We started through an old parking lot and down a narrow road. The monorail flew by above our heads, the well-dressed citizens sitting comfortably in the train’s wide cars. The wind was relentless, the sun hidden behind a flat gray blanket of cloud. As we crept along the old Flamingo hotel the intersection opened up before us to reveal a small patch of the main road. One more block, I thought, watching Caleb edge toward the corner, where the narrow street emptied out beside the Palace’s front fountain. He would turn right and I would take the overpass to the other side of the road, blending in with the workers in the Palace mall.

When he was steps from the corner he kneeled down, pretending to tie his shoe. He looked at me, his mouth turned up in a half smile, his green eyes bright. We had made it. I didn’t know when I would see him again, or how, but we would find a way. I touched the rim of my cap, a barely perceptible salute.

Then he stood. He took his last few steps, turning right on the main road to loop back toward the Outlands. I climbed up the overpass stairs, keeping my head down to avoid being seen. It took me a second to hear the soldiers’ loud voices, to see the crowd that had assembled by the Palace’s front entrance, workers and patrons alike, all trying to get inside. The troops had closed the building, blocking off the street just north and just south of it. We were trapped.

I froze on the overpass, watching Caleb’s panicked face as he approached the Palace. He darted behind some workers, then turned, trying to go back the way we came, down the narrow street. It was too late. A soldier at the end of the checkpoint was already stepping out of line, his eyes fixed on the stranger in the wrinkled pants and partially untucked shirt—the only one who had come toward the Palace, then turned away.

I didn’t think. I just ran. I pushed through the crowded overpass and down the stairs, darting across the street. Caleb was walking quickly in the opposite direction, his head down, trying to disappear into the crowd. The soldier was nearly on him. Then he reached out and grabbed Caleb’s collar, yanking him back.

“It’s him!” he called out to the others.

I pumped my arms as fast as I could, not stopping until I was right behind him. I jumped on the soldier’s back, trying to pull him down, to give Caleb just a few seconds—a chance—but my body was too light to do damage.
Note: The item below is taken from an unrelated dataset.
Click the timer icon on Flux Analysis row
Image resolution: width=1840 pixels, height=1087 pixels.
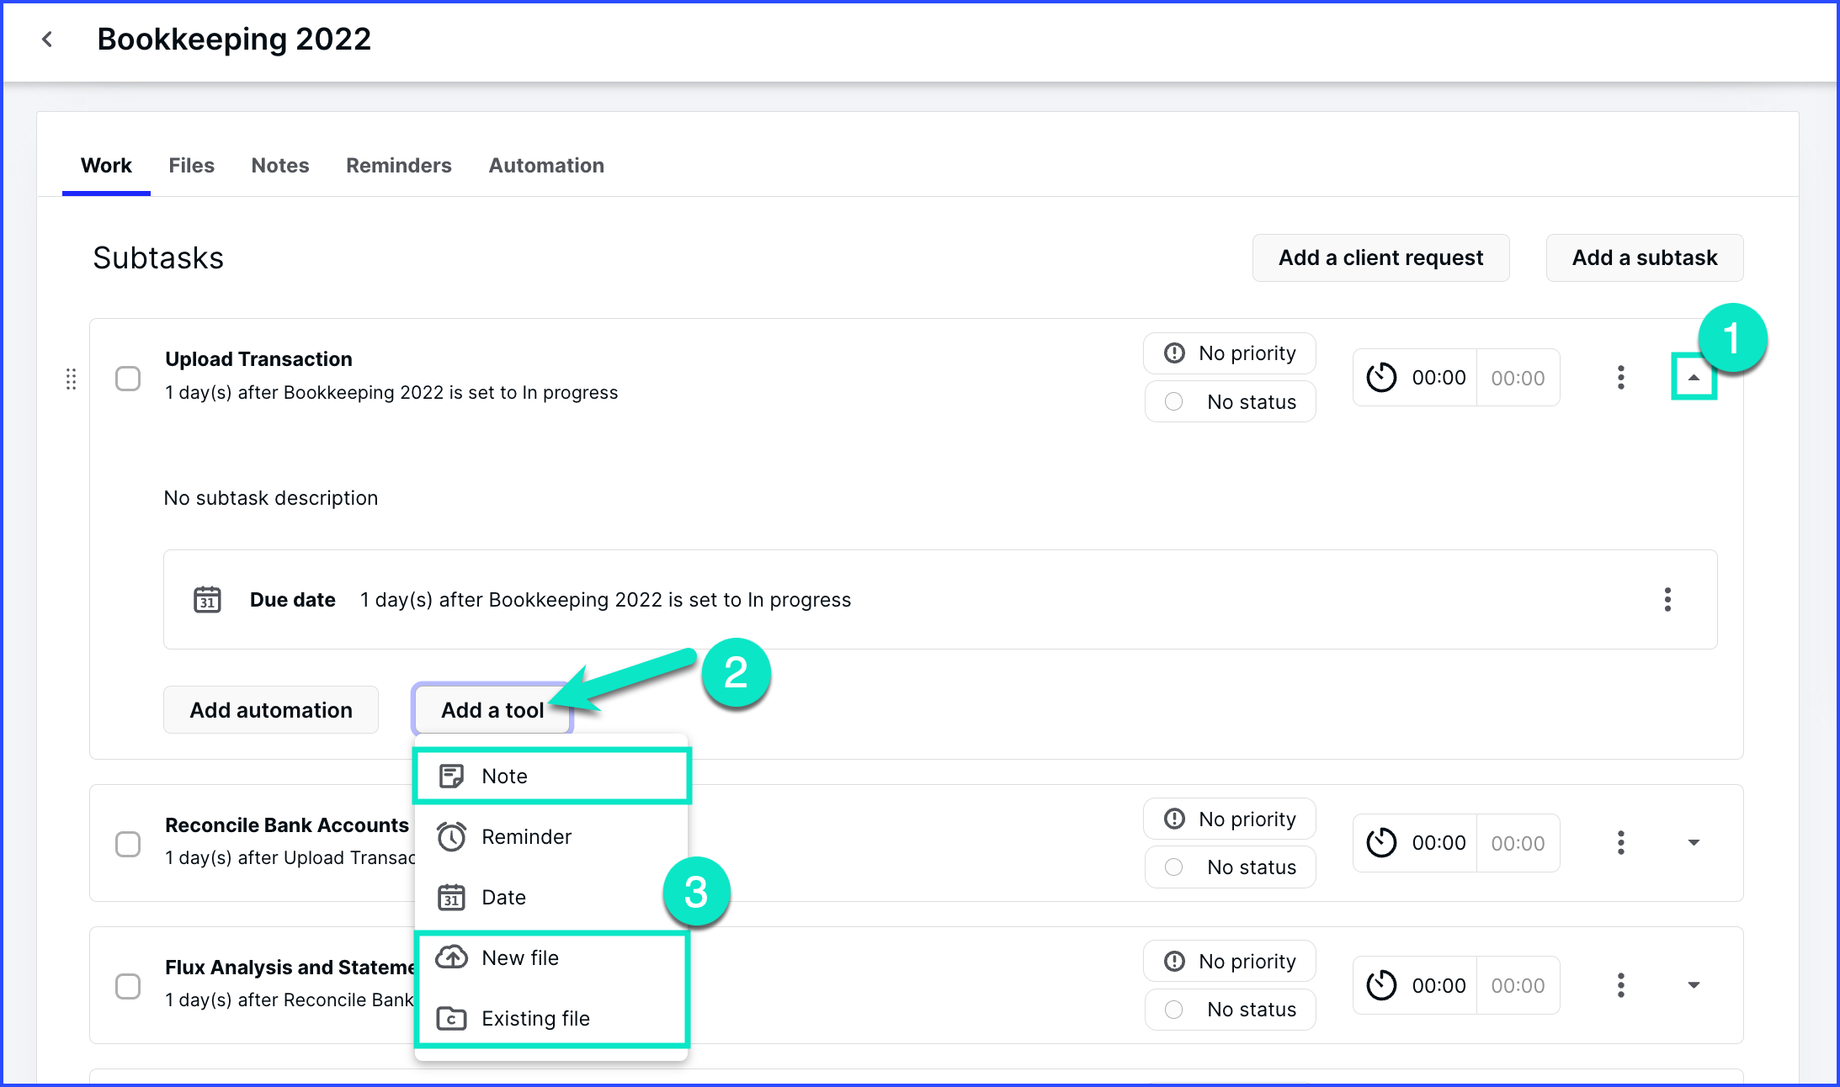pos(1381,985)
Another soldier grabbed me from behind. “I’ve got the Princess,” he called, and then we were in the center of all of them, soldiers swarming around us, one taking hold of my hands, another my legs.

“Caleb!” I yelled, straining to see through the men moving frantically around me. “Where are you?”

I twisted my wrists, trying to free myself, but the restraints were too tight. They dragged me back toward the Palace entrance, through the low row of shrubs, past the fountains and winged, marble statues. The last thing I saw was a soldier’s baton, the black rod rising above the feverish crowd, then landing, with a terrible thud, on Caleb’s back.


“SO. CLARA WAS RIGHT THEN. SHE DID SEE YOU LEAVING THE Palace that night,” the King began. I didn’t respond. He paced the length of his office, his hands behind his back. “How long have you been sneaking around like this, lying to me, to all of us?”

As I was dragged into the Palace mall, he had been right there waiting for me. He ordered the men to let me go so they didn’t scare the employees stuck inside the stores. A woman in the restored jewelry shop peeked out from behind a glass case of necklaces, watching them untie my hands, my father keeping a firm grip on my arm. “Genevieve,” he said, his voice flat. “I asked you a question.”

“I don’t know,” I managed. I rubbed at my wrists, the skin still red from where they had tightened the restraints. I kept seeing Caleb’s body on the ground. The troops surrounding him. One soldier had turned away from the pack and spat on the side of the road. Wish I could shoot him myself.